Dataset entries
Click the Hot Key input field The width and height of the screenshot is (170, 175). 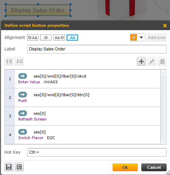click(97, 152)
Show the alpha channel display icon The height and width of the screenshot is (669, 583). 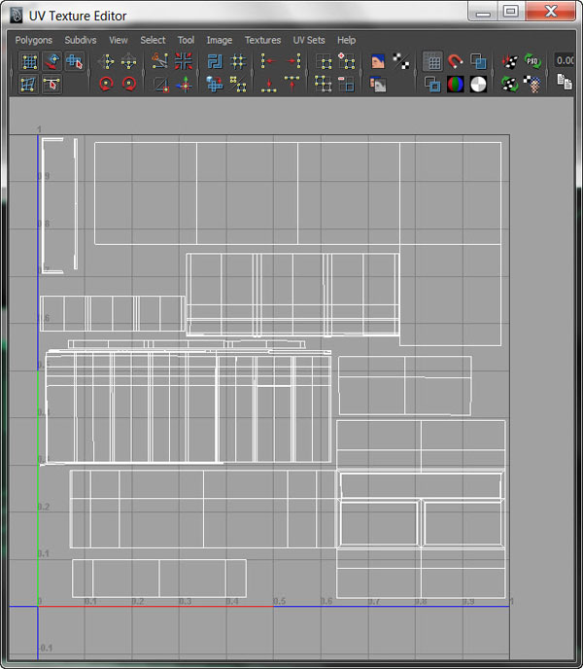tap(478, 85)
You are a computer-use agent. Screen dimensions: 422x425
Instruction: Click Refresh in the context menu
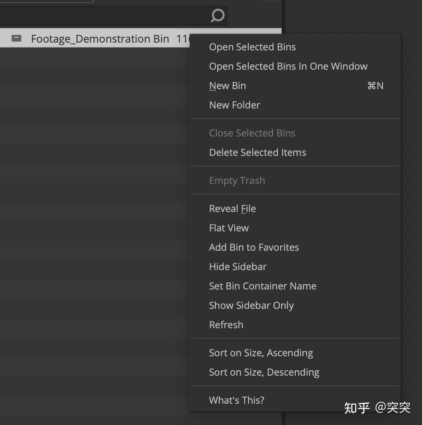coord(226,325)
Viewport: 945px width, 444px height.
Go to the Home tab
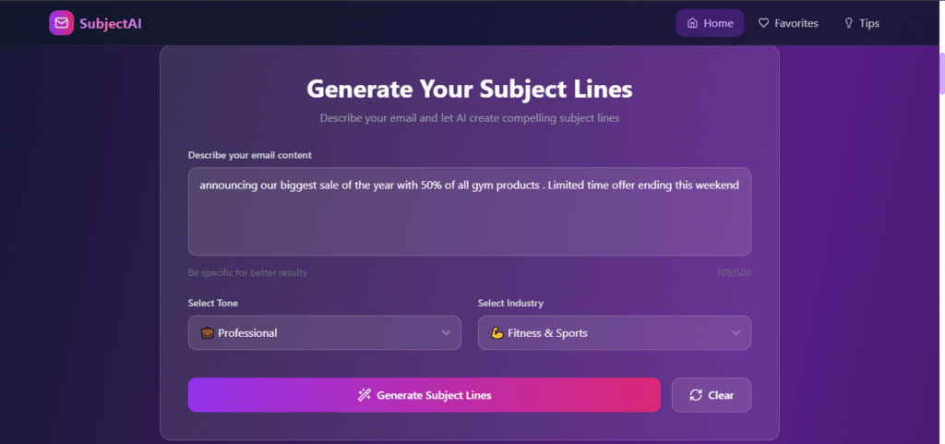pos(710,23)
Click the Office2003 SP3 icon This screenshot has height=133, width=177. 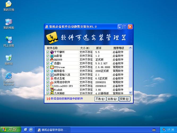click(52, 86)
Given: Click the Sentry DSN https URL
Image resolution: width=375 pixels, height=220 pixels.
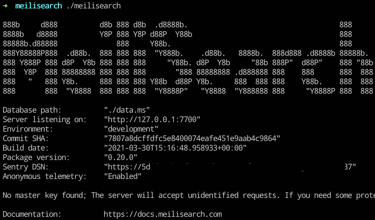Looking at the screenshot, I should point(230,167).
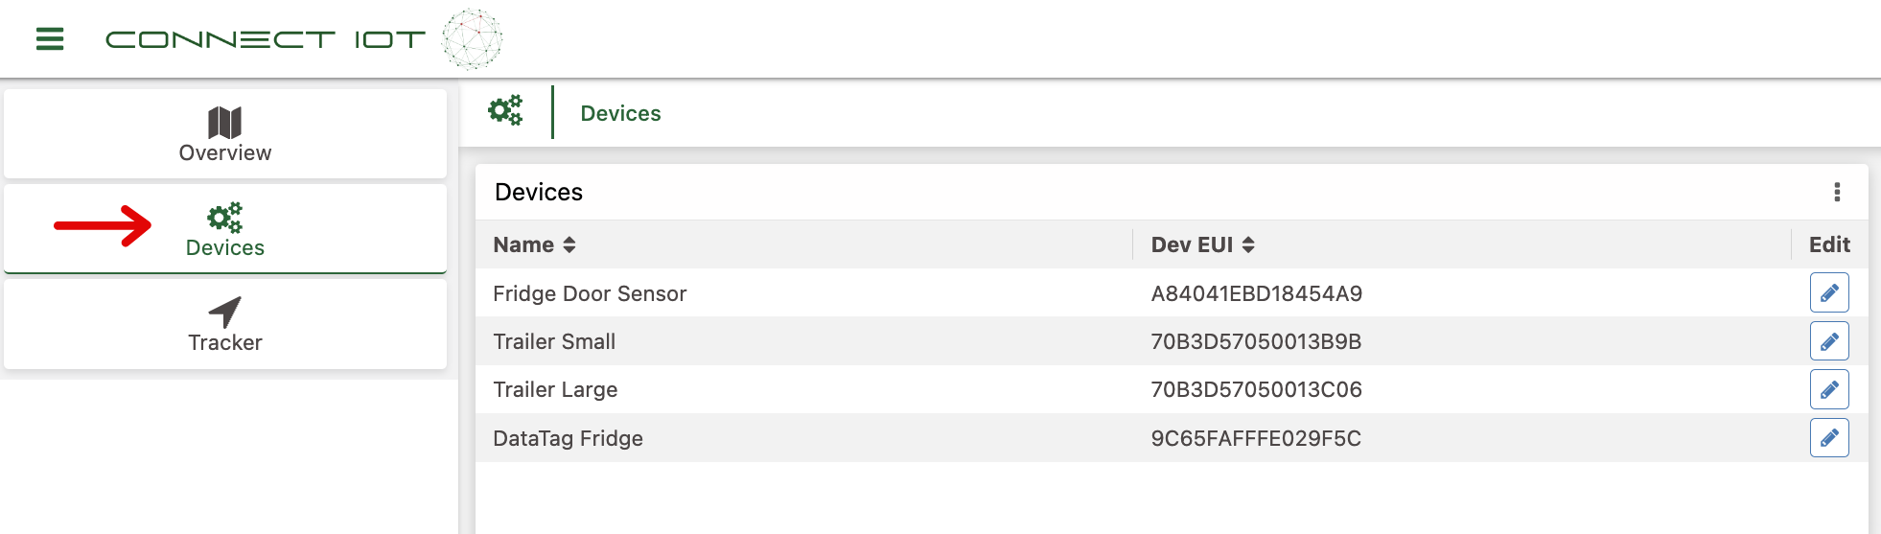Open the hamburger navigation menu
Viewport: 1881px width, 534px height.
pos(50,39)
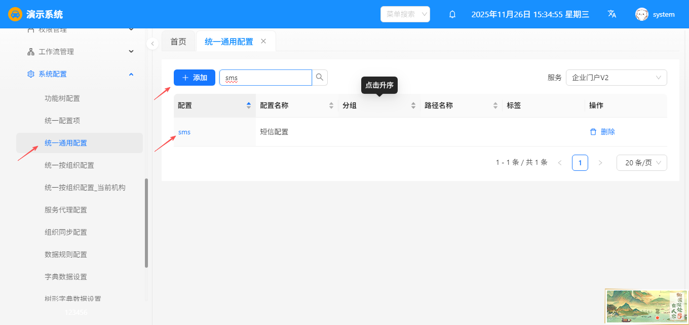The image size is (689, 325).
Task: Open the 20 条/页 page size dropdown
Action: 641,163
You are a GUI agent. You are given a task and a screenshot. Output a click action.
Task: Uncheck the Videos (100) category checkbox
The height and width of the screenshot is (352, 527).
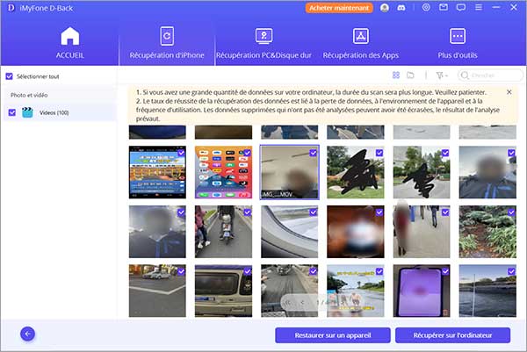coord(11,112)
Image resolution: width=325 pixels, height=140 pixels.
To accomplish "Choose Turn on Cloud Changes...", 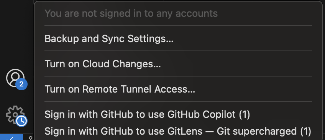I will point(178,64).
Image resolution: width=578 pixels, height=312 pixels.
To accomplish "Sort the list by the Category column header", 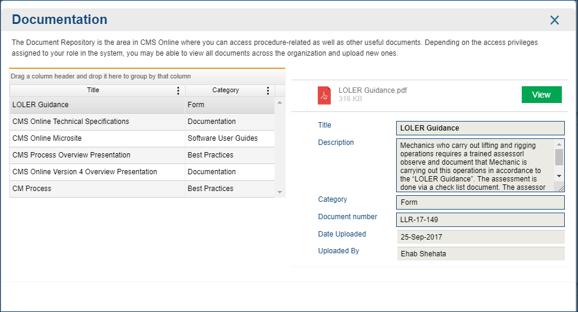I will point(226,90).
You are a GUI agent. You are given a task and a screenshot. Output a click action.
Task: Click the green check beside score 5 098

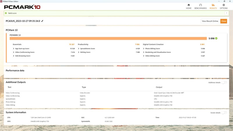tap(216, 38)
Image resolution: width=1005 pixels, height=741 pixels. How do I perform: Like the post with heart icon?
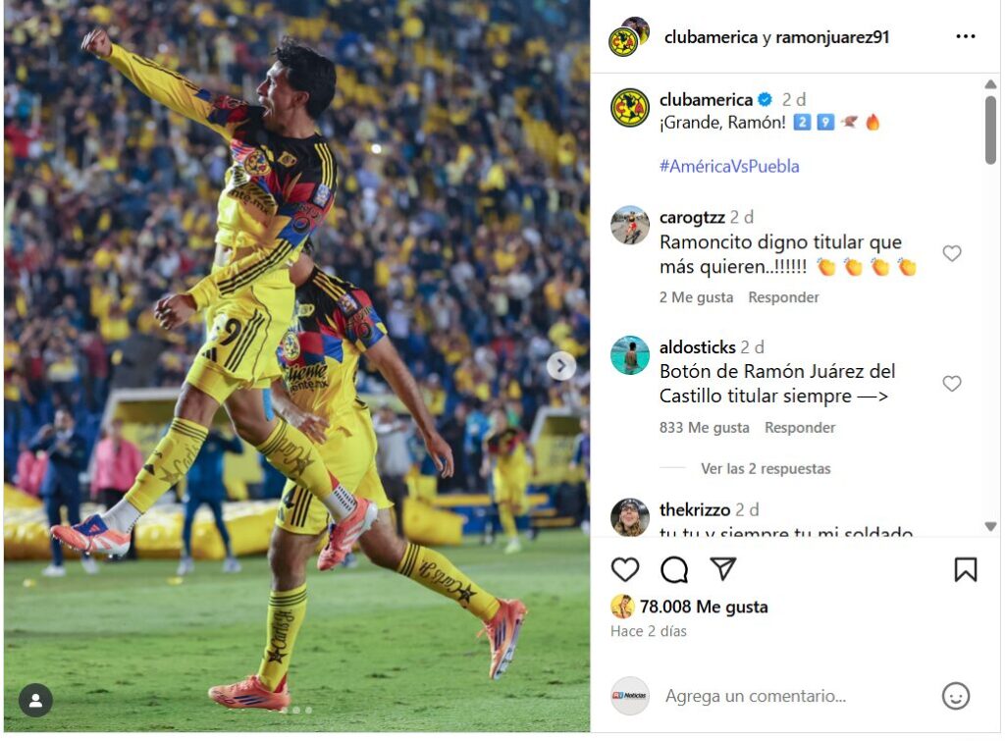point(625,568)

▶ ASSIGNMENT
Write out exactly the lines from the line holding "Task: Click the" through the last line of the records above, inclusive, and nothing more. Leave out the pictures.

▶ RESPONSE
Task: Click the green check beside score 5 098

tap(216, 38)
Image resolution: width=1005 pixels, height=741 pixels. How do I perform: Like the post with heart icon?
point(625,568)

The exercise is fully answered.